WHAT NEEDS TO BE DONE> Omit the pictures, then write out every entry exactly as it reads.

DATA>

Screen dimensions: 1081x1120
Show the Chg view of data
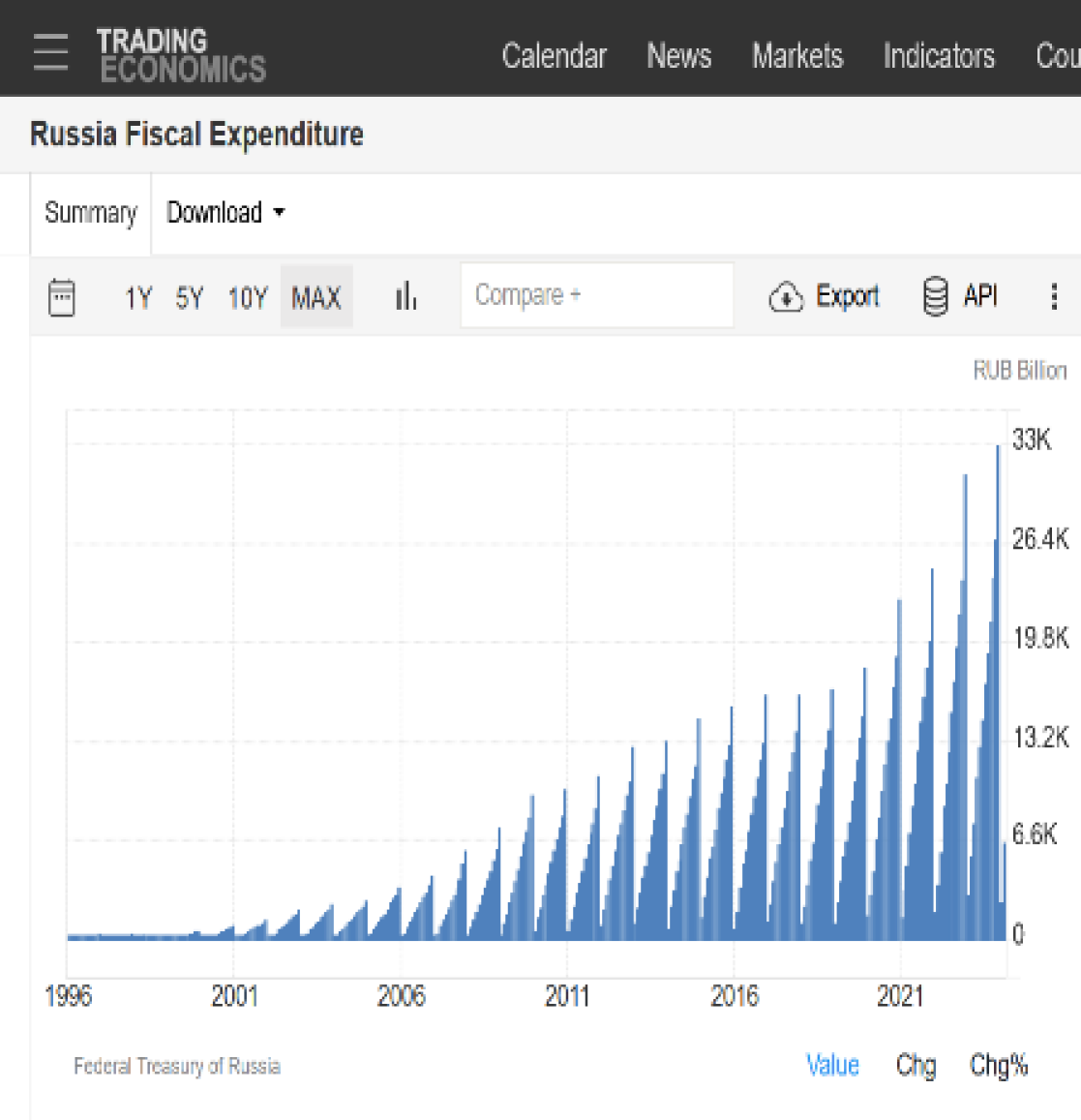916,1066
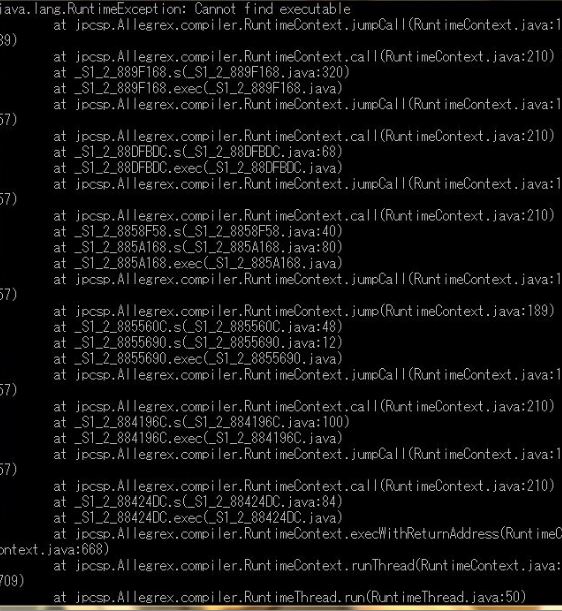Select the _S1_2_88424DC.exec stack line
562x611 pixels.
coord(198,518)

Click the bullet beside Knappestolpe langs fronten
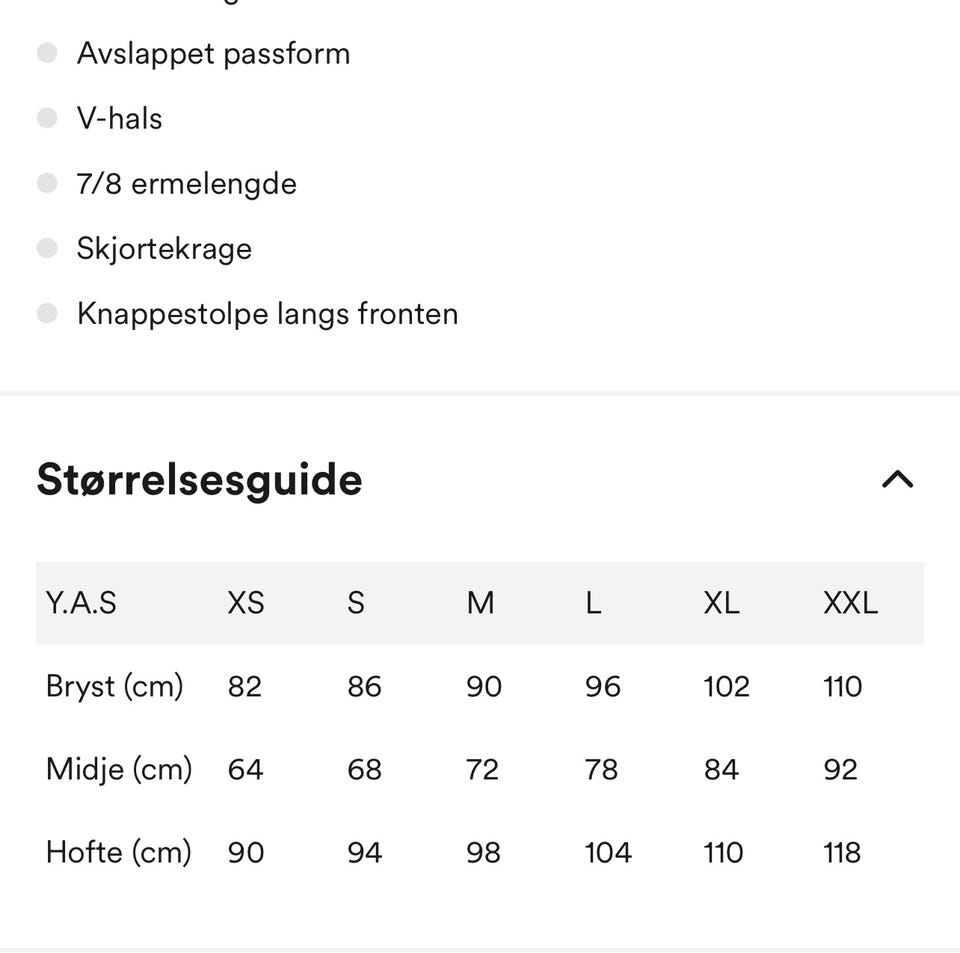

ANSWER SPACE>
Screen dimensions: 1081x1120
Show the Chg view of data
916,1066
Select the _S1_2_88424DC.exec stack line
562x611 pixels.
coord(198,518)

Click the bullet beside Knappestolpe langs fronten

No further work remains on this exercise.